Когда я с поезда приехал к Цатурову, меня ждало письмо конторщика о происшедшем несчастье. Я тотчас же поехал в лечебницу и стал просить докторов побольше уделить внимания на Юсуфа. Заведующий хирургическим отделением сразу мне сказал, что он помрет. Оказалось, что во время прыжка Юсуф порвал тонкую кишку. Не помогла ему и произведенная операция, тем более что со стороны докторов он встретил самое холодное и безучастное отношение, как будто умирал не человек, а собака.
Юсуфу было 27 лет. После него осталась жена с 4 детьми, из которых старшему 7 лет, а младшая девочка — грудная. От Таги пока скрываем, что Юсуф помер, но он, очевидно, угадывает и плачет по целым ночам. Он не ревет, а скулит, хнычет и, видимо, тоскует, тоскует и страдает глубоко.
На меня эта нелепая смерть произвела удручающее впечатление. Юсуф был такой же славный и милый человек, как и Таги. Тихий и скромный, услужливый и деликатный. Он мне нравился даже больше Кули. Любопытно, что он на предложение Кули возвратиться в Аджикабул ответил, что он подождет меня, чтобы лично проститься со мною. Бессмысленнее этой смерти от неосторожного прыжка я представить себе не могу. Мне думается, если бы ему сразу сделали операцию, он остался бы жив. А теперь злая и слепая судьба у четырех малюток отняла отца-кормильца».
«Между 19 и 28.9 1913. 28 сентября я переезжаю в Баку. Буду ездить на работы оттуда. Со мной едут неизменные мои Кули и Таги. Таги горюет и тоскует… Тело Юсуфа я отправил на его родину в селение Наваги, где его и похоронили. Сиротам послал с Таги 25 рублей».
Глава 28
Вернувшись глубокой осенью 1912 года в Петербург, Иван Михайлович сдал в печать две работы: уже упомянутую «К вопросу о геологическом строении средней части Нефтяно-Ширванского месторождения», в которой обнародовал свой способ составления структурных карт и детализировал залегание рукавообразной залежи, и «Обзор геологических образований Таманского полуострова». Начало второй работы столь отлично по стилю от большинства научных статей, что стоит его выписать:
«На мою долю выпал счастливый случай работать в районе, геологический интерес к которому проявлялся неоднократно со стороны ряда выдающихся как европейских, так и русских ученых и исследователей.

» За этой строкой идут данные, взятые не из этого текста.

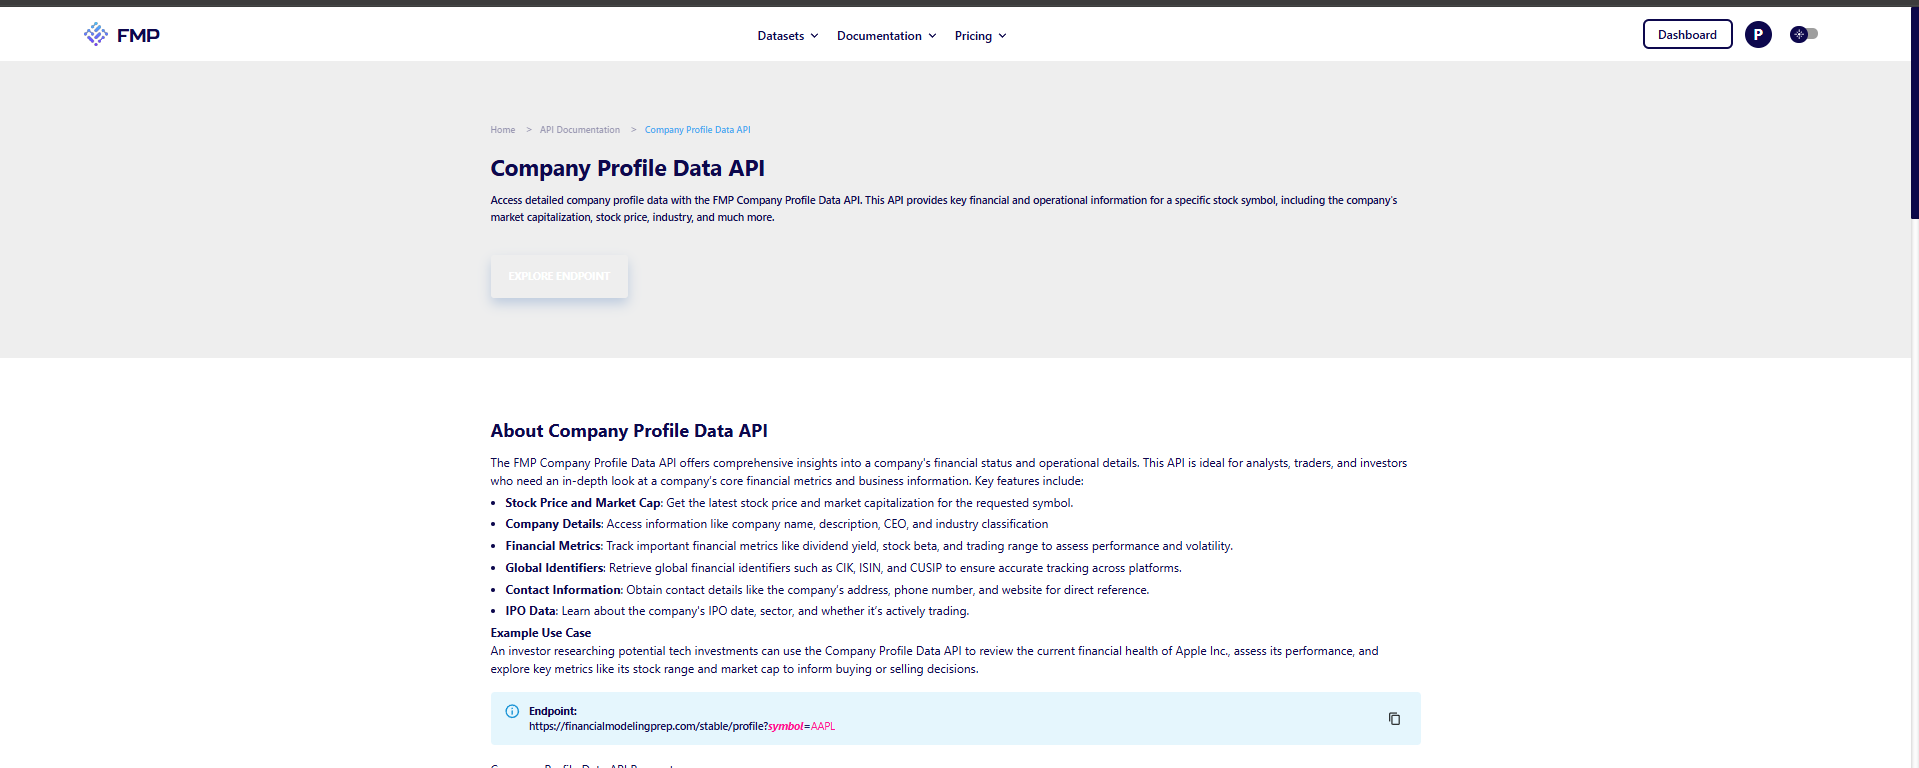The image size is (1919, 768).
Task: Click the About Company Profile Data API heading
Action: (629, 431)
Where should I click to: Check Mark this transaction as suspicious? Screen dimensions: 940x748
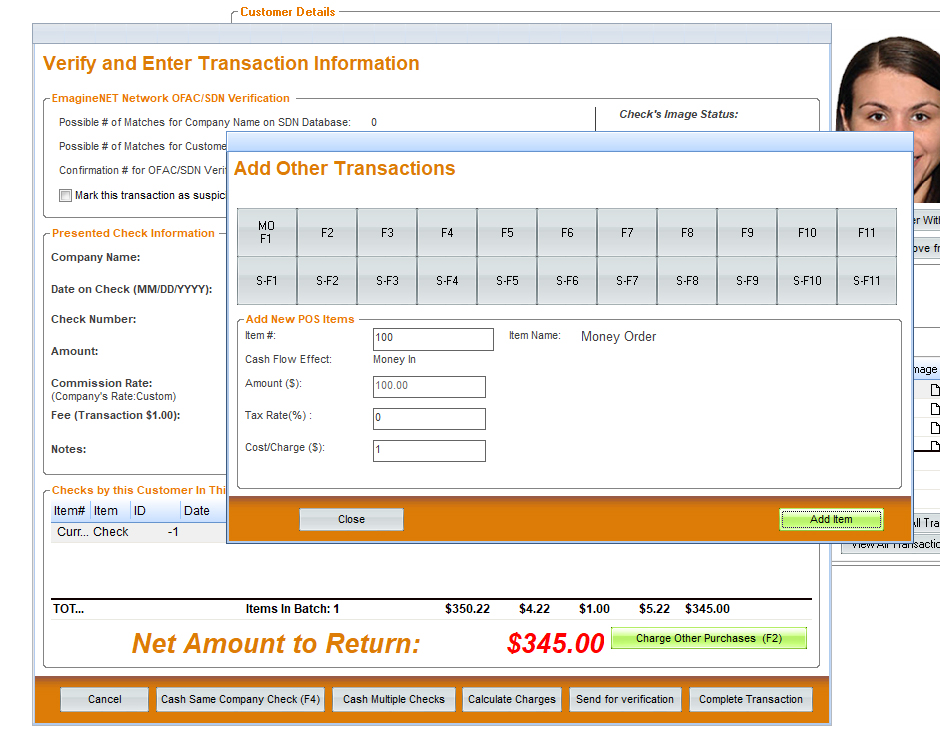click(x=66, y=196)
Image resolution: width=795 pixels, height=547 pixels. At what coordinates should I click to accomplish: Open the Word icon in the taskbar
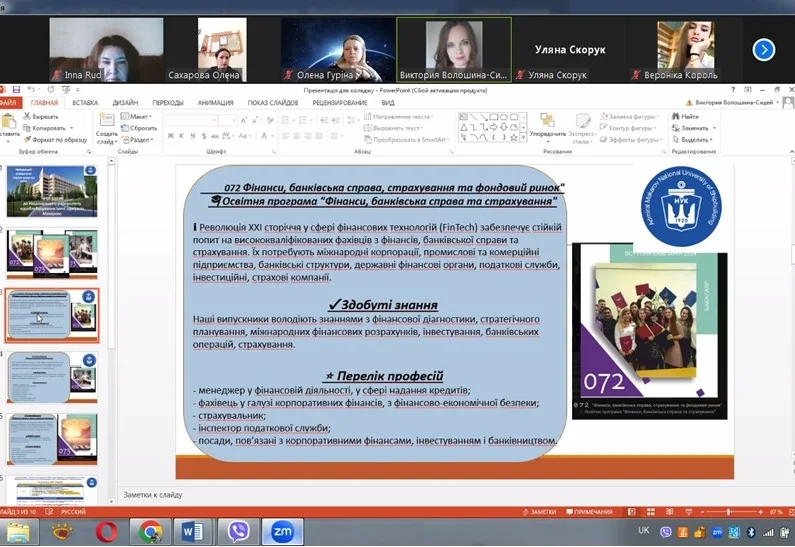(193, 531)
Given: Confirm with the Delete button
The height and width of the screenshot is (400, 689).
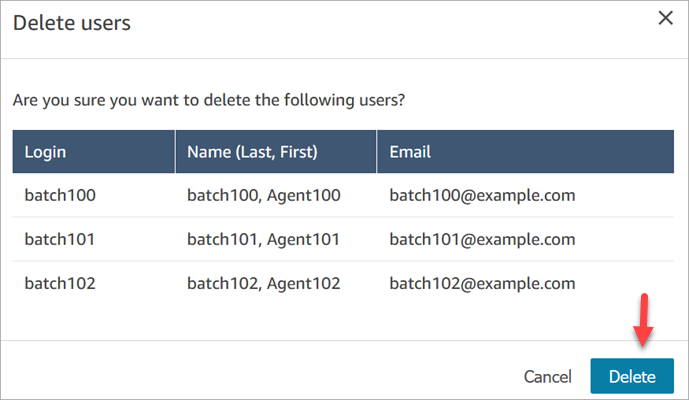Looking at the screenshot, I should (x=632, y=377).
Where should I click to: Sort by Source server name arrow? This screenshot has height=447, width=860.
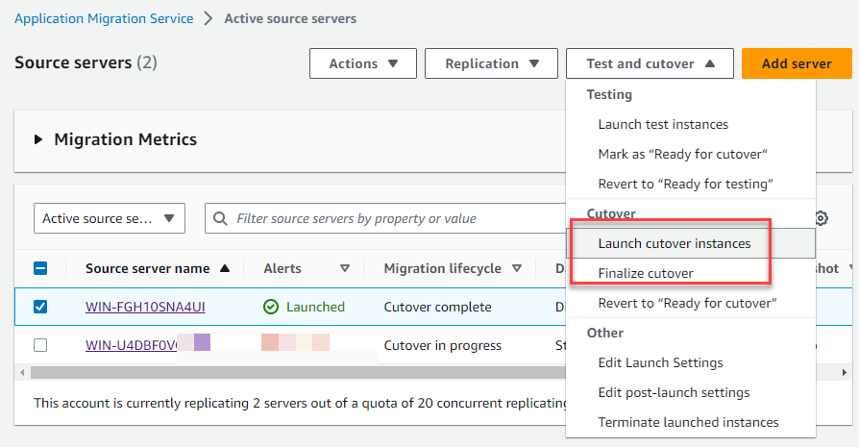point(224,268)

В разное время в нем побывали Паллас (1773), Воскобойников и Гурьев (1832), Вернейль (1838), Леплей (1842), Хюо (1842), Дюбуа де Монпере (1843), Анисимов (1845), Абих (1865), Кошкуль (1865), Байар (1899), Андрусов (1903) и многие другие. Мне пришлось наблюдать факты и явления, останавливавшие внимание перечисленных исследователей, и у них учиться правильному восприятию, оценке и обобщению всех этих фактов и явлений, дающих отчетливую картину геологического строения полуострова».
Среди перечисленных имен два-три принадлежат случайным путешественникам; Губкин, как видно, изучил и их очерки, готовясь к полевому сезону. Почтительный полупоклон в сторону славных предшественников не свидетельствовал никак о робости новичка: он тут же пускается уточнять, дополнять или ниспровергать мнения «как европейских, так и русских» исследователей. (Впрочем, делая это деликатно: «По-видимому, неполнота наблюдений явилась причиной того, что некоторые из исследователей…» и т. д.) Глубинное строение Тамани предстало в обновленном виде. «По характеру и составу фауны наши пресноводные отложения можно поставить в параллель с рядом после-третичных отложений, развитых вне Таманского п-ова». Губкин ищет связующие нити, казалось бы, никак между собой не связанных областей. Майкопская свита, впервые описанная им в прошлом году, найдена и здесь. «Выходы ее встречены: на горе Нефтяной (северной), на Дубовом Рынке, на уроч. Стрелка, на возвышенности близ г. Темрюка, на горе с курганом Близнецы, на южном склоне горы Цымбалы и в некоторых других местах. Везде с выходами этих глин связано проявление нефтеносности».